--- Description of the task ---
An identical copy of all the entries is the required result.

Dataset entries
----

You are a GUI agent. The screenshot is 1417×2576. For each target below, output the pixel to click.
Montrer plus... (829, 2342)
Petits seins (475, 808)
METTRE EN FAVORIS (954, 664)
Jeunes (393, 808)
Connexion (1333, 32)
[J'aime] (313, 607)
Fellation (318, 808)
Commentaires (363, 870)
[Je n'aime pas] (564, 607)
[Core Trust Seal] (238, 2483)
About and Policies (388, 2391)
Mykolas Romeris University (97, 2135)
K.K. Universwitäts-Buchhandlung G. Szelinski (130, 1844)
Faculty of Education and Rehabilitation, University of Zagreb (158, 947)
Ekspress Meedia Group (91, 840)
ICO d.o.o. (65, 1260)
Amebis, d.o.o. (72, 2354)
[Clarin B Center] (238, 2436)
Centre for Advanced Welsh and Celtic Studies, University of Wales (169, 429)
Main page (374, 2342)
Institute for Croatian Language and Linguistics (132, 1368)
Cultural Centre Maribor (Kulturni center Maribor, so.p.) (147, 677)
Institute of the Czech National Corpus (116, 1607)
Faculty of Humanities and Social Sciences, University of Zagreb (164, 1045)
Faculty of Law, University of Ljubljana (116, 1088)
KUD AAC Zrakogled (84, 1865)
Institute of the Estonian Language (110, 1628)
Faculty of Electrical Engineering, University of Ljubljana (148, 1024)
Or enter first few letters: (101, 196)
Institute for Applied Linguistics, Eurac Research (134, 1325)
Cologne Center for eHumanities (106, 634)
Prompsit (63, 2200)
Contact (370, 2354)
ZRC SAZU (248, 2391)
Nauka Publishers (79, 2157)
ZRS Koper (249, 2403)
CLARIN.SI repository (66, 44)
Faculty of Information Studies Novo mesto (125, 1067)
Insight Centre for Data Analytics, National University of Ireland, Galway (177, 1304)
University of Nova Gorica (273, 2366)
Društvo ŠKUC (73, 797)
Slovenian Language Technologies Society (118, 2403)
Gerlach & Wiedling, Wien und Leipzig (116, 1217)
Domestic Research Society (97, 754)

----

--- Answer to the exercise ---
You are a GUI agent. The screenshot is 1417×2576. For each target below, output the pixel to click.
Montrer plus... (829, 2342)
Petits seins (475, 808)
METTRE EN FAVORIS (954, 664)
Jeunes (393, 808)
Connexion (1333, 32)
[J'aime] (313, 607)
Fellation (318, 808)
Commentaires (363, 870)
[Je n'aime pas] (564, 607)
[Core Trust Seal] (238, 2483)
About and Policies (388, 2391)
Mykolas Romeris University (97, 2135)
K.K. Universwitäts-Buchhandlung G. Szelinski (130, 1844)
Faculty of Education and Rehabilitation, University of Zagreb (158, 947)
Ekspress Meedia Group (91, 840)
ICO d.o.o. (65, 1260)
Amebis, d.o.o. (72, 2354)
[Clarin B Center] (238, 2436)
Centre for Advanced Welsh and Celtic Studies, University of Wales (169, 429)
Main page (374, 2342)
Institute for Croatian Language and Linguistics (132, 1368)
Cultural Centre Maribor (Kulturni center Maribor, so.p.) (147, 677)
Institute of the Czech National Corpus (116, 1607)
Faculty of Humanities and Social Sciences, University of Zagreb (164, 1045)
Faculty of Law, University of Ljubljana (116, 1088)
KUD AAC Zrakogled (84, 1865)
Institute of the Estonian Language (110, 1628)
Faculty of Electrical Engineering, University of Ljubljana (148, 1024)
Or enter first few letters: (101, 196)
Institute for Applied Linguistics, Eurac Research (134, 1325)
Cologne Center for eHumanities (106, 634)
Prompsit (63, 2200)
Contact (370, 2354)
ZRC SAZU (248, 2391)
Nauka Publishers (79, 2157)
ZRS Koper (249, 2403)
CLARIN.SI repository (66, 44)
Faculty of Information Studies Novo mesto (125, 1067)
Insight Centre for Data Analytics, National University of Ireland, Galway (177, 1304)
University of Nova Gorica (273, 2366)
Društvo ŠKUC (73, 797)
Slovenian Language Technologies Society (118, 2403)
Gerlach & Wiedling, Wien und Leipzig (116, 1217)
Domestic Research Society (97, 754)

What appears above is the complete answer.